During our latest webinar with Open Minds, “MIPS and APMs and MACRA…Oh My!,” we discussed how President Obama’s recently signed Medicare Access and CHIP Reauthorization Act of 2015 (MACRA) will affect healthcare agencies and how Electronic Health Records (EHRs) can help prepare organizations for MACRA implementation. Additionally, we discussed the Merit-Based Incentive Payment System (MIPS) and Alternative Payment Models (APMs) to convey how these Medicare payment changes will help transform the flawed previous payment structure by providing a new framework for quality care.
How MACRA Will Affect Your Healthcare Agency or Practice
To convey how MACRA will affect your healthcare agency or practice, we conducted a live poll during the webinar to gauge how many participants currently receive funding from the Medicare Meaningful Use program: 25% reported that they receive funding; 57% said no; and 18% reported to be unsure.
For organizations receiving Medicare funding, the impact of MACRA will be high and planning for the changes should be an immediate priority. For those participating in the Medicare EHR Incentive program, MACRA will cause operational adjustments. For organizations that are not yet receiving Medicare funding, now is the time to strategically gauge the impacts that the payment reform will have.
Some of the largest impacts MACRA will have on the healthcare system include eliminating the sustainable growth rate formula that has proven no longer effective, setting the stage for MIPS and APMs which are still within the legislative process and forcing the U.S. to better understand and manage costs.

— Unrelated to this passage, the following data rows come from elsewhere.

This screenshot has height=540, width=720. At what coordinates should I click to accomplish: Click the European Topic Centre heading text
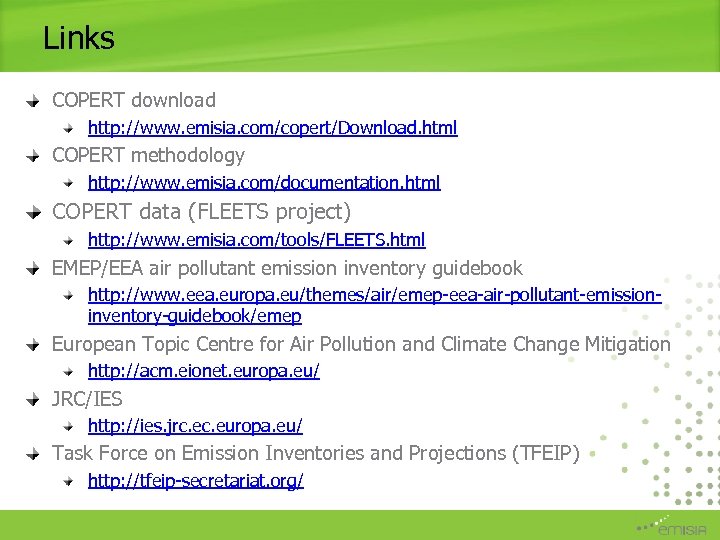pos(361,344)
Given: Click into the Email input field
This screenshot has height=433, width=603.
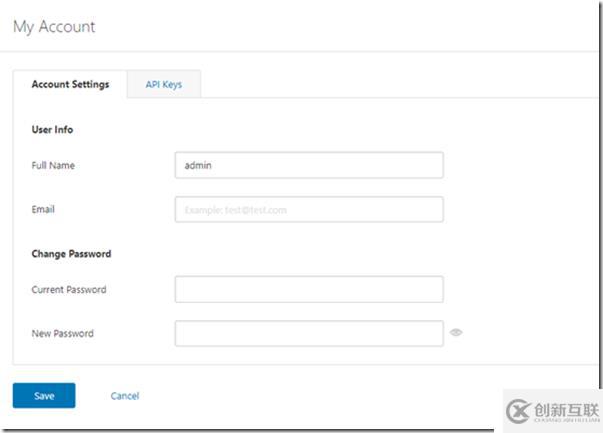Looking at the screenshot, I should tap(308, 209).
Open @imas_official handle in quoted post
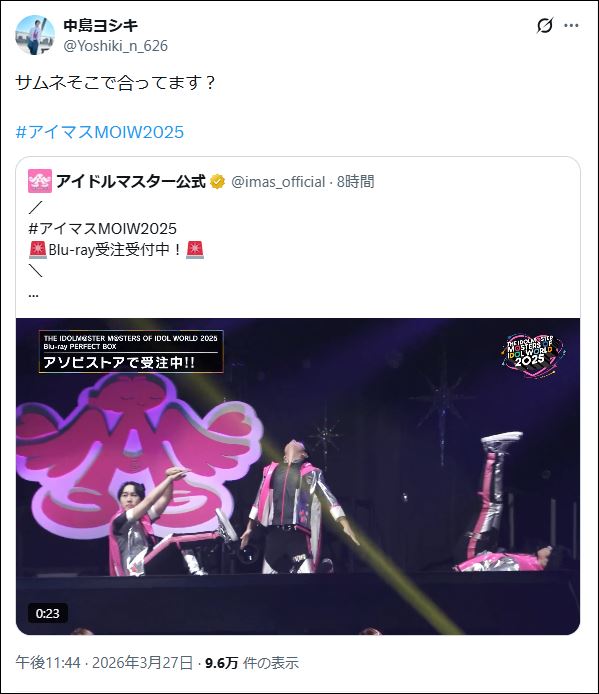 (x=278, y=181)
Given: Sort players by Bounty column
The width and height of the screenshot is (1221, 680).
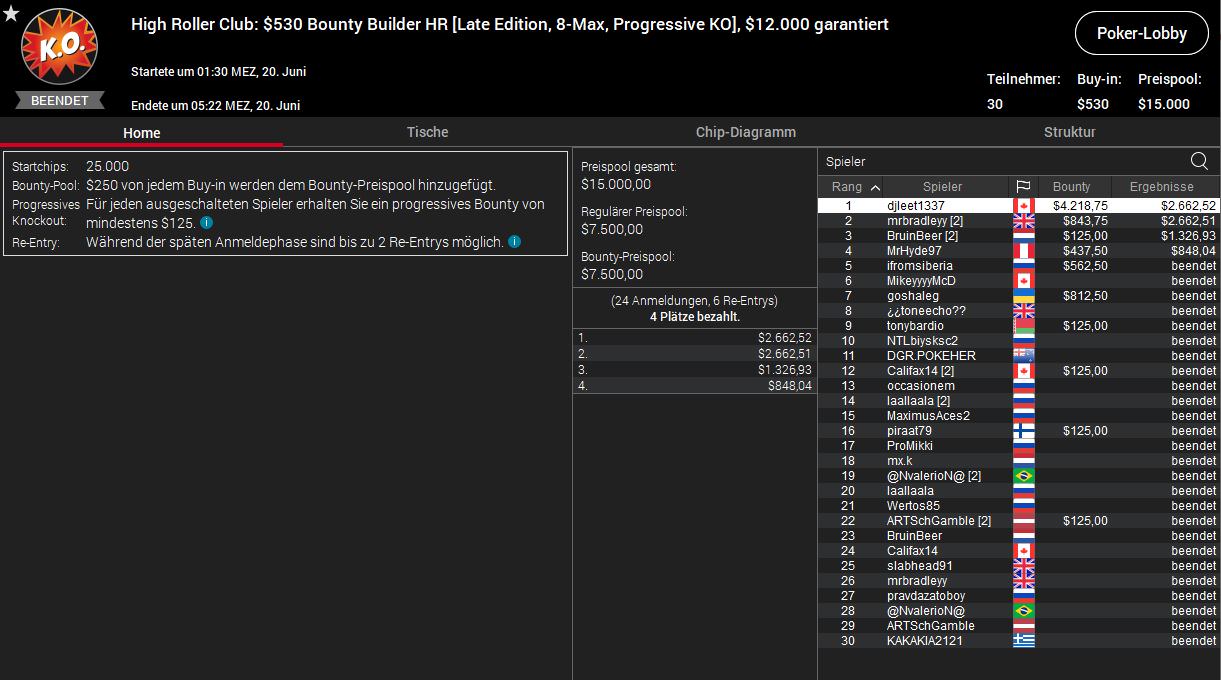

To accomplish the latter, MIPS will help link fee-for-service payments to quality and value by 2018 and provide incentives for participation in APMs. As such, organizations whose service and revenue are tied to quality or value may want to prepare for the shifts by integrating an EHR.
Merit-Based Incentive Payment System (MIPS) and Alternative Payment Models (APMs)
Both quality payment programs, MIPS and APMs, will be rolled out in phases to give healthcare organizations time to set processes in place and to make it an easier transition on the providers:
- Phase 1 (2015 – 2019): Repeals SGR statute and implements a Physician Fee Schedule increase
- Phase 2 (2019 – 2025): Begins new payment mechanisms through MIPS and APMs
- Phase 3 (2026+): All incentives stop; provider fees increase by 0.25% for MIPS and .75% for APM
APMs provide new ways to pay healthcare providers for the care they give Medicare beneficiaries
- From 2019-2024, pay some participating health care providers a lump-sum incentive payments
- Increase transparency of physician-focused payment models
- Starting in 2026, offer some participating health care providers higher annual payments
MIPS is a new program that combines parts of the Physician Quality Reporting System (PQRS), the Value Modifier (VM or Value-based Payment Modifier) and the Medicare EHR incentive program into one single program, reducing the administration burden of reporting through multiple systems.
MIPS will fully takeover in 2019, starting in years one and two with physicians, PAs, NPs, clinical nurse specialists and certified registered nurse anesthetists. In year three and beyond, MIPS will broaden to include physical or occupational therapists, speech-language pathologists, audiologists, nurse midwives, clinical social workers, clinical psychologists and dietitians. MIPS performance categories include:
- Quality (50% of Overall MIPS Score): Clinicians choose six measures to report to CMS that best reflect their practice. One of these measures must be an outcome or a high-value measure and one must be a crosscutting measure. Clinicians can also choose to report a specialty measure set.
- Advancing Care Information (25% of Overall MIPS Score): Clinicians will report key measures of interoperability and information exchange. Clinicians are rewarded for their performance on measures that matter most to them.
- Clinicians Practicing Improvement Activities (15% of Overall MIPS Score): Clinicians can choose the activities best suited for their practice; the rule proposes over 90 activities from which to choose. Clinicians participating in medical homes earn “full credit” in this category, and those participating in Advanced APMs will earn at least half credit.
- Cost (10% of Overall MIPS Score): CMS will calculate these measures based on claims and availability of sufficient volume. Clinicians do not need to report anything.
How Your EHR Can Help Prepare You for MACRA Implementation
To report all of the data required through MIPS, organizations will need an EHR platform into their organization. A robust EHR platform will offer the flexibility to respond to rapidly changing requirements, as well as provide workflow flexibility. This functionality will shift the thinking of healthcare organizations from a claims-based mindset to one that is outcomes oriented.
Of course, technology itself is not the biggest challenge that organizations will face during this transition. Instead, it is the preparation needed to ready an organization for the processes and culture that comes with health IT. To cultivate a culture of change and acceptance of health IT, leaders need to encourage staff, ranging from office administrators to front-line clinicians, to see the mutual benefit of being standards- and data-driven through internal reporting and analytics that come from a robust EHR.